- Work to be completed
Whenever "word" appears in a line, please copy that line from the data.

- Dataset excerpts
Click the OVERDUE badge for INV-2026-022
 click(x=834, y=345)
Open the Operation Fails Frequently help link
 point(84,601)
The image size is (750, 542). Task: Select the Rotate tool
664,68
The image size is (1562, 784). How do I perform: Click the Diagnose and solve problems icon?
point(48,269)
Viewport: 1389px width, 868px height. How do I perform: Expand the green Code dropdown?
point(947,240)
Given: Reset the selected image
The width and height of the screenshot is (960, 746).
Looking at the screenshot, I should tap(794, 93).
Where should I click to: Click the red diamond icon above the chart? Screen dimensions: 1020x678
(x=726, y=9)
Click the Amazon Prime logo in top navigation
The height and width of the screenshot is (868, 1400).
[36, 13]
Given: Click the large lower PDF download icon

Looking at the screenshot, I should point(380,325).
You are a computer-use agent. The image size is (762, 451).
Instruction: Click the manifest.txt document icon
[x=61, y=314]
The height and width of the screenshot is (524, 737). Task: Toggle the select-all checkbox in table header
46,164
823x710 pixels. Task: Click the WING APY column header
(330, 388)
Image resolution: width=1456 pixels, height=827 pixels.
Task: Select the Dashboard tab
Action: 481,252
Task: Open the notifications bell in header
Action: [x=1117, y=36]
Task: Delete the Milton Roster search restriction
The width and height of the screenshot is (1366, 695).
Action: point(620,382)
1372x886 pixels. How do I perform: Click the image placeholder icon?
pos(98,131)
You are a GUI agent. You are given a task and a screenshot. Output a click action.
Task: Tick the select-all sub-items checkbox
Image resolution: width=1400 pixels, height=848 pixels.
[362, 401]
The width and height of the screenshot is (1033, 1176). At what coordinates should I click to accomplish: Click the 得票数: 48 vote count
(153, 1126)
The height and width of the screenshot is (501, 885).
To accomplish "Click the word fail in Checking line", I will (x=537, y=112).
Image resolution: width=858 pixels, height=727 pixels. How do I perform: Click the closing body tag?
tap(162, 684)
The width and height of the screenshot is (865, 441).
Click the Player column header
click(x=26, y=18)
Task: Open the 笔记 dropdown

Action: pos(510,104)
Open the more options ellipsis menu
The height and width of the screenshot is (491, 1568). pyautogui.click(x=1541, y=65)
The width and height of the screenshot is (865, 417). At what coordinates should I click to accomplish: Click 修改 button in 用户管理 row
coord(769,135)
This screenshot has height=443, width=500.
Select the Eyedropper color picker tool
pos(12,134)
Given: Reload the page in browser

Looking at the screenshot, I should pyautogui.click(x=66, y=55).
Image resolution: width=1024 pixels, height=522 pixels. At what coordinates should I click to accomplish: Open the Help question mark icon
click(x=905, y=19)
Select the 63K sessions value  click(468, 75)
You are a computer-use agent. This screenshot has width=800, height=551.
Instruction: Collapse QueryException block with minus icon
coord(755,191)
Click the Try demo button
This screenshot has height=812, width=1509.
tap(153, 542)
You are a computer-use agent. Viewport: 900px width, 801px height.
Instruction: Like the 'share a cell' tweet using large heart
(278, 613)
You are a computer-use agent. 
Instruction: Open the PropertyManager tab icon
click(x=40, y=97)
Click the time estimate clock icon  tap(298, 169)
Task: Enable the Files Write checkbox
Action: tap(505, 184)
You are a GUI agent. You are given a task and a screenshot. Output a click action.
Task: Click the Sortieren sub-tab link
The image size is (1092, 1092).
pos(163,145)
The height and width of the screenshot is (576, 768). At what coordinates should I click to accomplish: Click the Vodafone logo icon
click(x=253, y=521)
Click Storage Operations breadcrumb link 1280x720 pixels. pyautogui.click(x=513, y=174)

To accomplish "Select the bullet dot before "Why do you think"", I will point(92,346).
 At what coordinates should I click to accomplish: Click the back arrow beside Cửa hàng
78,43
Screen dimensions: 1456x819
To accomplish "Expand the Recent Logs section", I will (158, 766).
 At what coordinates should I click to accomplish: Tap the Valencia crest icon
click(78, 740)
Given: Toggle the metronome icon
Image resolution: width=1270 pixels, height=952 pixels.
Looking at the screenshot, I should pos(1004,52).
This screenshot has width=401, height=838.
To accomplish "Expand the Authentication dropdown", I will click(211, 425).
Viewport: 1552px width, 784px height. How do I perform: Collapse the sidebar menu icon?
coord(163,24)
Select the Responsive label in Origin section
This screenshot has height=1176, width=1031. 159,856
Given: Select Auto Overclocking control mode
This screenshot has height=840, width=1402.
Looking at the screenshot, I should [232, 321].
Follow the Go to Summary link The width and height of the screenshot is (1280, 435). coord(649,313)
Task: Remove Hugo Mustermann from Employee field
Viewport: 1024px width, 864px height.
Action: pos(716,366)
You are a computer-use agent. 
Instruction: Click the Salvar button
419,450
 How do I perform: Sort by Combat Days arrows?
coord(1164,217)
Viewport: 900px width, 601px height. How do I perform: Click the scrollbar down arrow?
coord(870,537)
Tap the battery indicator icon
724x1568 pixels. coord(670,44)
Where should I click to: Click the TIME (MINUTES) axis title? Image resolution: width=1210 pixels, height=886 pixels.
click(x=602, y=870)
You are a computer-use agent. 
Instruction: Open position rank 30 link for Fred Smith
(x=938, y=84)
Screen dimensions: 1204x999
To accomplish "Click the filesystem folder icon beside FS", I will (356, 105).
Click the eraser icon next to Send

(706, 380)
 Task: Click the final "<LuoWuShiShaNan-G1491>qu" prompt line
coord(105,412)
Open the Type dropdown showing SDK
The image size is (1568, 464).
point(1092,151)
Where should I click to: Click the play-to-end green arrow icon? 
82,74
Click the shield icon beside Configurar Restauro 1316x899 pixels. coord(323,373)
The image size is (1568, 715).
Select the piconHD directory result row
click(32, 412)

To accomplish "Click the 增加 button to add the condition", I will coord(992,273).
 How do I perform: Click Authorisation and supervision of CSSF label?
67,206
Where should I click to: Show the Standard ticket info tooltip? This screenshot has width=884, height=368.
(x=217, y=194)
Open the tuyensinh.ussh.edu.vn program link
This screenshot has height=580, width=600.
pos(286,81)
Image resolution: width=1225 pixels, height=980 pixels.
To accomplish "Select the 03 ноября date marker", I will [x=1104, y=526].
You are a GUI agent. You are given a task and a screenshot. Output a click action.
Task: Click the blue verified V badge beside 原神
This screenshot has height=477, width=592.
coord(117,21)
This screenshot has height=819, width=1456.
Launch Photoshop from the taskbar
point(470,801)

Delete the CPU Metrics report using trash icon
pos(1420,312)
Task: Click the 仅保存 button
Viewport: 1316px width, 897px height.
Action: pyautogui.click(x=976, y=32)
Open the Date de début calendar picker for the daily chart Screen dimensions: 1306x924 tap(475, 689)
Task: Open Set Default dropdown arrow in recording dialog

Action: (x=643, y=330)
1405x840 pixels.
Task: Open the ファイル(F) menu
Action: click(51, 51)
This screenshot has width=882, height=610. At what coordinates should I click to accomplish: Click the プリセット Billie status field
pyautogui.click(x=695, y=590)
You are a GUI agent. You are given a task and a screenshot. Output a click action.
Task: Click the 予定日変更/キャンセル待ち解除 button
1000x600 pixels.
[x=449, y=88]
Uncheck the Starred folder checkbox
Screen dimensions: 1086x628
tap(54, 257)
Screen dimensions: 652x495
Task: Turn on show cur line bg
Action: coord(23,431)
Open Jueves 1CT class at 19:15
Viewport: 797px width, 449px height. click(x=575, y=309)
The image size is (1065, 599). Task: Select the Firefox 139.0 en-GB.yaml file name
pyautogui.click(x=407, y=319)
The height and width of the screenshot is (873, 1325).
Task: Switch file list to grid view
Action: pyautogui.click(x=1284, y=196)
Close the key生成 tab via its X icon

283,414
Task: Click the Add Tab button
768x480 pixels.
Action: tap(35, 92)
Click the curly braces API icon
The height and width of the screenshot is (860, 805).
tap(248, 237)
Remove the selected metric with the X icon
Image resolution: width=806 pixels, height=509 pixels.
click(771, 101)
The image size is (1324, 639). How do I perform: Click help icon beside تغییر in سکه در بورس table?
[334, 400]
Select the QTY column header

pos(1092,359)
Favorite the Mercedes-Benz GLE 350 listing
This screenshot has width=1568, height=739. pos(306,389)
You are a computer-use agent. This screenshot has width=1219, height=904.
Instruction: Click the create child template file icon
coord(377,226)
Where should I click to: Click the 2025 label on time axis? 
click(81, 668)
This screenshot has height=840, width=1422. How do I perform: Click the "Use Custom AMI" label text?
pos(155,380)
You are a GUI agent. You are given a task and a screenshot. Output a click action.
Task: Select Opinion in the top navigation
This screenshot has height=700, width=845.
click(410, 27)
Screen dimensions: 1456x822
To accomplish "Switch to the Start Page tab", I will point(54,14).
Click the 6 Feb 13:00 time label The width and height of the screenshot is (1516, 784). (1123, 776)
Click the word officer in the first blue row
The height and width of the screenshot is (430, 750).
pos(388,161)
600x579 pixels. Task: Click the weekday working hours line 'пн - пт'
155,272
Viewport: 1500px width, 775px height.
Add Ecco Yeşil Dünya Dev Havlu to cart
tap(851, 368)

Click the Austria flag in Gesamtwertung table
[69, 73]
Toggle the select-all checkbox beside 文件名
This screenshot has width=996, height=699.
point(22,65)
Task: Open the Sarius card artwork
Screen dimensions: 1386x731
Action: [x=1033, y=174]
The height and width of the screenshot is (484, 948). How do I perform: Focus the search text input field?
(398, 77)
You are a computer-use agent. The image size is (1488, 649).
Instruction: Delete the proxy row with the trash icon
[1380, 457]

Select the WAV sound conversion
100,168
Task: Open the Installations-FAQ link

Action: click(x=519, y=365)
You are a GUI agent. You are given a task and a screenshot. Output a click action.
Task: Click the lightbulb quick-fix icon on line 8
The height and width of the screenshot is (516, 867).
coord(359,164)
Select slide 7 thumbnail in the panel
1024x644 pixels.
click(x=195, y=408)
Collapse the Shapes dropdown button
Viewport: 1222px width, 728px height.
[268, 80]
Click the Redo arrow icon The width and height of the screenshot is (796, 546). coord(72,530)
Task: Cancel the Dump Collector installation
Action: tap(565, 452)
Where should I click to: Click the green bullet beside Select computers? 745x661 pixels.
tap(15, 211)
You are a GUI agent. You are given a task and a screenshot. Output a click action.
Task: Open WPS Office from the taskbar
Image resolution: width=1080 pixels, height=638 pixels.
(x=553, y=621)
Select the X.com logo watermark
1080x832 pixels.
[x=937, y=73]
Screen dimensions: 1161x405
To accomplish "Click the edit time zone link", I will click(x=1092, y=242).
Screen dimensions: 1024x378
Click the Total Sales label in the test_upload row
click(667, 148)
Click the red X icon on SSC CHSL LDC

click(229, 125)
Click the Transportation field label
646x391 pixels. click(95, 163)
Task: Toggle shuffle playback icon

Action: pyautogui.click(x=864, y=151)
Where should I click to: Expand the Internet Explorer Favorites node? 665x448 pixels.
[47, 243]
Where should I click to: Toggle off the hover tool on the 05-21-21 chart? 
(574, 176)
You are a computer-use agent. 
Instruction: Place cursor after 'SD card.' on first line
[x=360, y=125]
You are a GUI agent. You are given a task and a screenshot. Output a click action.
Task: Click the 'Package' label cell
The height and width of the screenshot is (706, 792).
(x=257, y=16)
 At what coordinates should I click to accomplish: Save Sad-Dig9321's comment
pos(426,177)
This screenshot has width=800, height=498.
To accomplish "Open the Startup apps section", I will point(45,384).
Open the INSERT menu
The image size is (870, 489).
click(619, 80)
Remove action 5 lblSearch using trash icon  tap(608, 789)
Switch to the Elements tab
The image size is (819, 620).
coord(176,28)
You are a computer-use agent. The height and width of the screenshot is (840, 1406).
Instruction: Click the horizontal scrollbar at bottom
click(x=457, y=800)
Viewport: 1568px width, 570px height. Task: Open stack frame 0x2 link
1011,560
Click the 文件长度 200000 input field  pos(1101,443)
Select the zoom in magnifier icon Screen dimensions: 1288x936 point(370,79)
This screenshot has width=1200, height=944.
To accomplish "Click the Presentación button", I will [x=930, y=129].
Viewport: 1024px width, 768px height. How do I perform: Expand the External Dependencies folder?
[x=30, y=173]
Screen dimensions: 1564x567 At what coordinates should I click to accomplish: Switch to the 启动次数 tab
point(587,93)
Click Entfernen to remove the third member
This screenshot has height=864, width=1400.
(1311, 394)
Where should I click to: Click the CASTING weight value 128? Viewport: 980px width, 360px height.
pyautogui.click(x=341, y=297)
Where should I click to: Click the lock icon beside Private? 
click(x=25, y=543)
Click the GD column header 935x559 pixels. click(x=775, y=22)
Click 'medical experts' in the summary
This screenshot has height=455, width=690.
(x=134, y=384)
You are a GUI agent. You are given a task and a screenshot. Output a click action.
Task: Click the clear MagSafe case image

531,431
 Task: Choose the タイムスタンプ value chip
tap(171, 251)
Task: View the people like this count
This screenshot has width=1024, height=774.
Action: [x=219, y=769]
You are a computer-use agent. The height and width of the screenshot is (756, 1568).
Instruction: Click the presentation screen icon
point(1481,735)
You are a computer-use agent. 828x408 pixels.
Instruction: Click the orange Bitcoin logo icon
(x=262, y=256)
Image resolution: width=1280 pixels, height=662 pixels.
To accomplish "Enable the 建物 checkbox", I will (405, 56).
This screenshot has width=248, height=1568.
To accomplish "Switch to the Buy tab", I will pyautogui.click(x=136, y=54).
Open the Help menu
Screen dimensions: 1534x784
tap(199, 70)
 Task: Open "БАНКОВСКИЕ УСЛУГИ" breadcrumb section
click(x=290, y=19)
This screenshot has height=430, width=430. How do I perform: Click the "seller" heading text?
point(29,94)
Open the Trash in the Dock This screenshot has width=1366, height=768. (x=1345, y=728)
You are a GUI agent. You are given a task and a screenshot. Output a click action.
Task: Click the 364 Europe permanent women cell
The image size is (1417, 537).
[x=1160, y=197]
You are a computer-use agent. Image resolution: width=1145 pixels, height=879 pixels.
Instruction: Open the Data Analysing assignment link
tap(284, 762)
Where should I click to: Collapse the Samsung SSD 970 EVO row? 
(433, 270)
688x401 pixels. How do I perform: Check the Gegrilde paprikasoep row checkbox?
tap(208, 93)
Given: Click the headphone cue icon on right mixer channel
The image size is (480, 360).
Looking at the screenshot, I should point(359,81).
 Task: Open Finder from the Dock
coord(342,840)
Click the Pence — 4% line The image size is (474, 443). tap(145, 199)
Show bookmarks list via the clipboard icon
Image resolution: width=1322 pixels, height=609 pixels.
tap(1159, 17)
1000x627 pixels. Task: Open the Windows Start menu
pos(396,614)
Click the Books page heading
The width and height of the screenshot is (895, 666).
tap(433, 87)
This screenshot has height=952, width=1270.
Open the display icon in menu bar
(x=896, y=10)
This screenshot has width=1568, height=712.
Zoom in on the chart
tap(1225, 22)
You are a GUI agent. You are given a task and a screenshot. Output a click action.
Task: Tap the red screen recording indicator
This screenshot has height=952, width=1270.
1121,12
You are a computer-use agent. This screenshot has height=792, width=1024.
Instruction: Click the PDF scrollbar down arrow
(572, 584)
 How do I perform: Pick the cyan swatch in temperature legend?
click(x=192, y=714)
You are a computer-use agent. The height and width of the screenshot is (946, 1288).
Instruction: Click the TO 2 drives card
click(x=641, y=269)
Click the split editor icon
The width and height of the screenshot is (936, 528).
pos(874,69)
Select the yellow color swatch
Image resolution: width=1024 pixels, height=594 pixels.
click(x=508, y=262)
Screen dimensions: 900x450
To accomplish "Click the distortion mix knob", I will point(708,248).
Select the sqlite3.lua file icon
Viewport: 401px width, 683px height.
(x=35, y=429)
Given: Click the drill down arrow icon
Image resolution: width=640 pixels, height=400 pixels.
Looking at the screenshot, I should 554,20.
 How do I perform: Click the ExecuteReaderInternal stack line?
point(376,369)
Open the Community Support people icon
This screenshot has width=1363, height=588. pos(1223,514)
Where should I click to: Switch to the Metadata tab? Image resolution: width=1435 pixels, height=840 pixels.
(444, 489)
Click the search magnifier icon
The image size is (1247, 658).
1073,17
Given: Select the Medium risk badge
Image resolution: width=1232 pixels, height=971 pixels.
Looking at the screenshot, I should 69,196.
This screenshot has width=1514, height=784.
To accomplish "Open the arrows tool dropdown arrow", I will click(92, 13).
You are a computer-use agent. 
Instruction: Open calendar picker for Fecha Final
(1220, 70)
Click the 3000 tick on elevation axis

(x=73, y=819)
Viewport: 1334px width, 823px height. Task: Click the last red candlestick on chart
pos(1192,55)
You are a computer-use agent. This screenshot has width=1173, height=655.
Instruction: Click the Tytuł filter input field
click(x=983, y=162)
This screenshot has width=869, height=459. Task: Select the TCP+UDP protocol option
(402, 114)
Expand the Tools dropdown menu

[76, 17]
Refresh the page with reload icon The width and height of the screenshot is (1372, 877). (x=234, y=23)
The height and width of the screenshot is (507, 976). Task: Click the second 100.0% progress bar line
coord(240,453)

- Output
To accomplish "Click the word fail in Checking line", I will (x=537, y=112).
Click the word officer in the first blue row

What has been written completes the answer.